Para tokoh Moralitas dalam Alkitab
Alkitab dengan jelas berkata bahwa, manusia diciptakan menurut gambar dan rupa Allah. Dan tentunya salah satu bagian pentingnya adalah menurut gambar dan rupa Allah yaitu kemampuan bermoral. Kita adalah agen moral yang membuat pilihan moral dan mampu membedakan kebenaran dan ketidakbenaran. Apa dasar untuk membedakan benar dan salah? Itu adalah pengetahuan kita akan hukum Allah, dan pengetahuan ini berasal dari dua sumber yaitu wahyu dan hati nurani.
Wahyu sendiri sebenarnya cukup jelas ketika Allah memberi perintah kepada Adam dan Hawa di Taman Eden. Ia juga memberi Sepuluh Perintah, serta beberapa hukum dan peraturan lainnya, kepada bangsa kaum Israel Allah di gunung Sinai. Yesus merangkum hukum-hukum Perjanjian Lama dalam Perjanjian Baru melalui dua perintah pokok: mengasihi Allah dan mengasihi sesama kita. Semua ini mencerminkan wahyu Allah melalui hukum-Nya kepada umat-Nya, sebuah cerminan dari sifat moral Allah sendiri.

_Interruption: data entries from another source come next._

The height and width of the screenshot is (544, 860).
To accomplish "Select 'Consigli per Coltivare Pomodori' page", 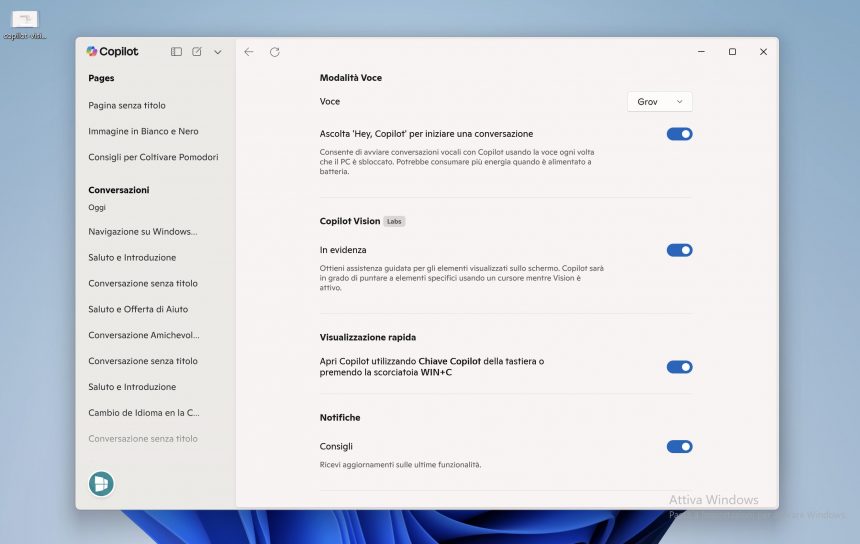I will (x=153, y=157).
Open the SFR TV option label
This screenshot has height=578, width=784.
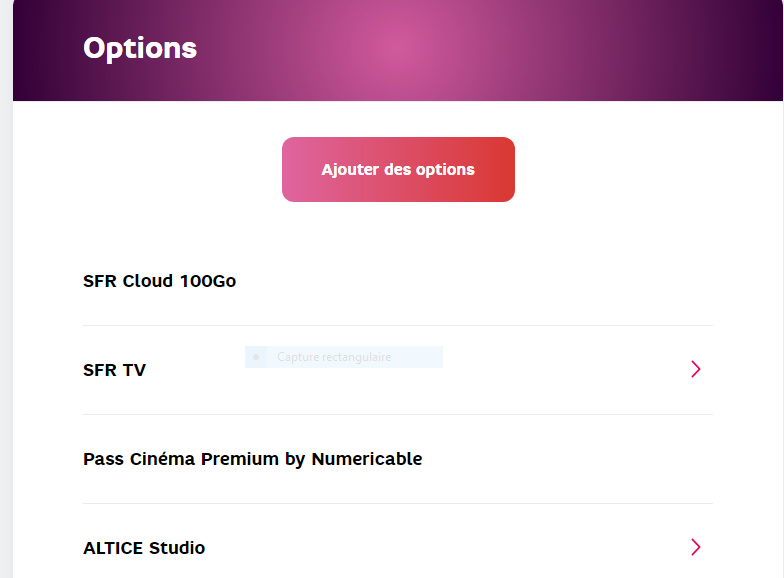click(x=114, y=370)
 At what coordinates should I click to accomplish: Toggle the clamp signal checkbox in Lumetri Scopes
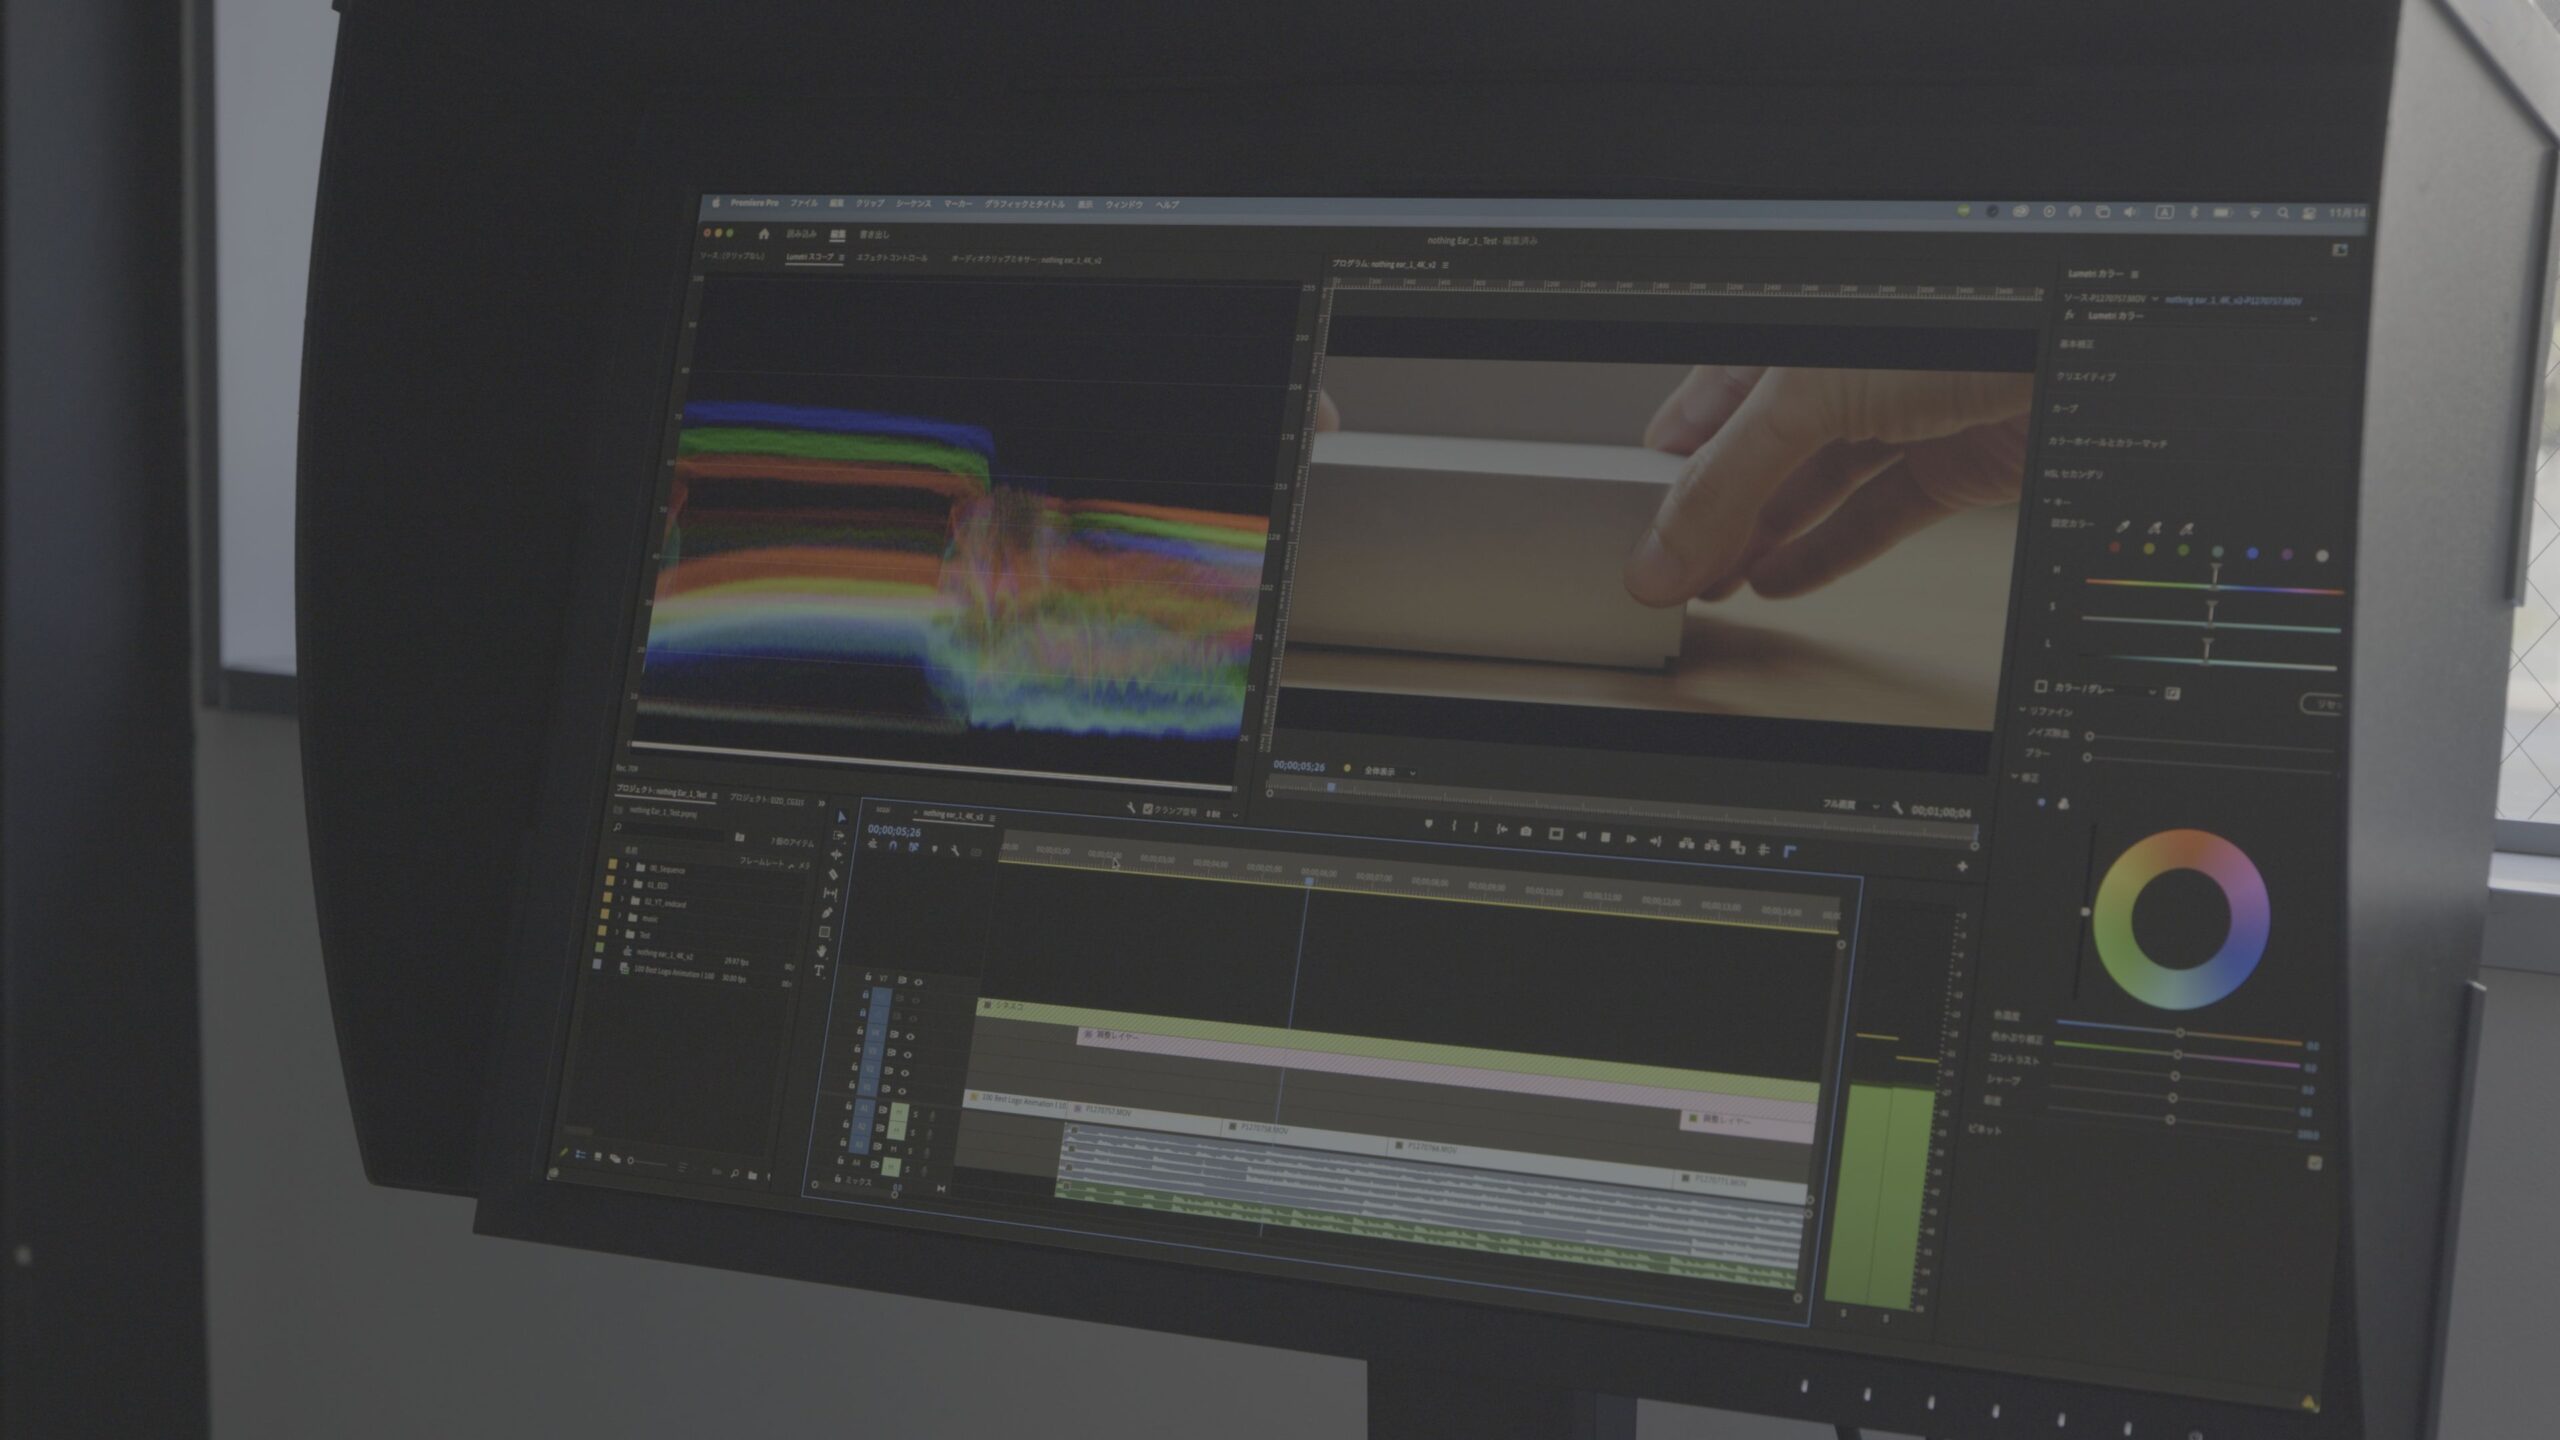(x=1148, y=809)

Alkitab juga mengajar bahwa Allah menulis hukum-Nya dalam hati kita (Roma 2:15). Inilah yang disebut hati nurani. Dalam kata lain, dengan wahyu Allah dalam perintah-perintah-Nya, intuisi kita mengetahui hukum Allah karena kita telah diciptakan menurut gambar dan rupa-Nya. Akan tetapi, karena kejatuhan ke dalam dosa (Kejadian 3), gambar dan rupa-Nya di dalam hati nurani kita tercemar dan cacat. Jadi, meskipun kita dapat mengenali hukum Allah melalui hati nurani kita, seringkali kita menyimpangkannya demi keuntungan pribadi kita. Oleh karena itu, kita membutuhkan wahyu.

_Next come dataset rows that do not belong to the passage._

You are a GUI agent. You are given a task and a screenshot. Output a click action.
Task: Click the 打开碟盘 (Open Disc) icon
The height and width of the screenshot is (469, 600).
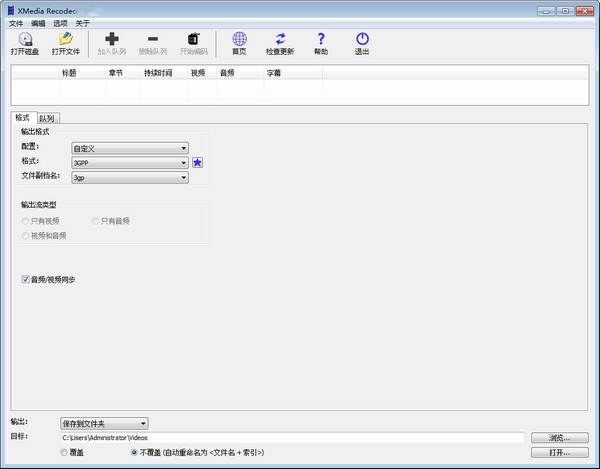[25, 39]
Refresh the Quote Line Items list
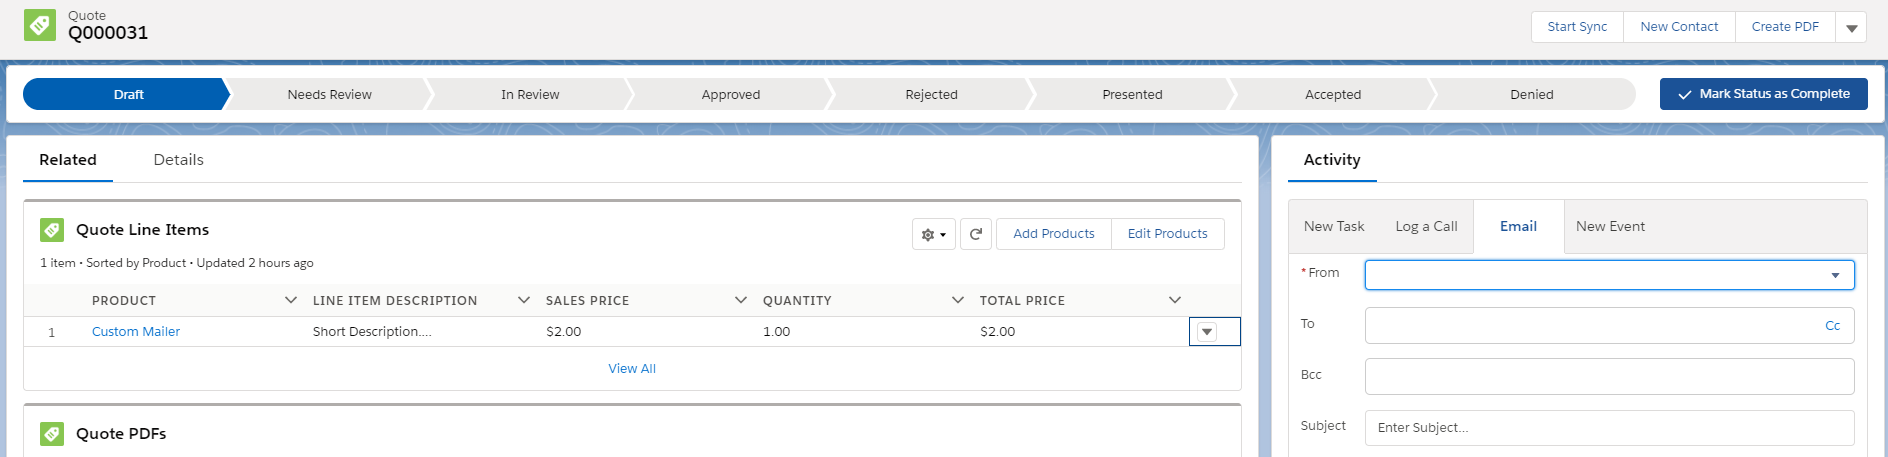The image size is (1888, 457). point(976,234)
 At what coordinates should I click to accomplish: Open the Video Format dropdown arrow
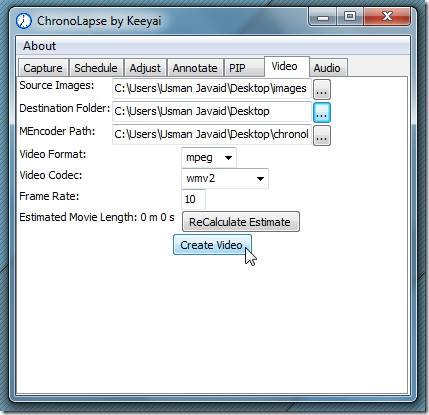228,158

Alkitab, yang mengandung kehendak moral Allah melalui hukum dan perintah-Nya, adalah wahyu-Nya kepada umat-Nya. Dengan demikian Alkitab menjadi sumber moralitas kita karena Alkitab adalah Firman Allah secara tertulis (2 Tim 3:16; 2 Pet 1:21). Jika seorang Kristen ingin mengetahui kehendak Allah, ia dapat mencari perintah Allah bagi dirinya di dalam Alkitab. Jika seorang Kristen ingin membedakan yang benar dari yang salah, ia cukup mempelajari deskripsi kekudusan Allah di dalam Alkitab.
KESIMPULAN
Pertanyaan penting dan genting untuk dijawab, bagaimana jika seorang Kristen tidak mendasari moralitasnya dengan Alkitab? Banyak jawaban yang tersedia untuk pertanyaan ini, tapi intinya adalah bahwa kita cenderung mempercayai hati nurani kita. Hati nurani manusia dapat dikiaskan sebagai sistem keamanan, ada himbauan ketika kita melanggar standar moral kita. Tetapi hati-hati, karena kelemahannya adalah bahwa hati nurani kita hanya sebaik standar moral yang kita miliki, tidak akan pernah melampaui itu. Jika Alkitab tidak mendidik standar moral hati nurani kita, maka hati nurani kita akan dididik oleh pengertian lain yang tentunya menghasilkan konsekuensi yang akan menjadi penyesalan yang tidak berujung. So, pilih yang mana?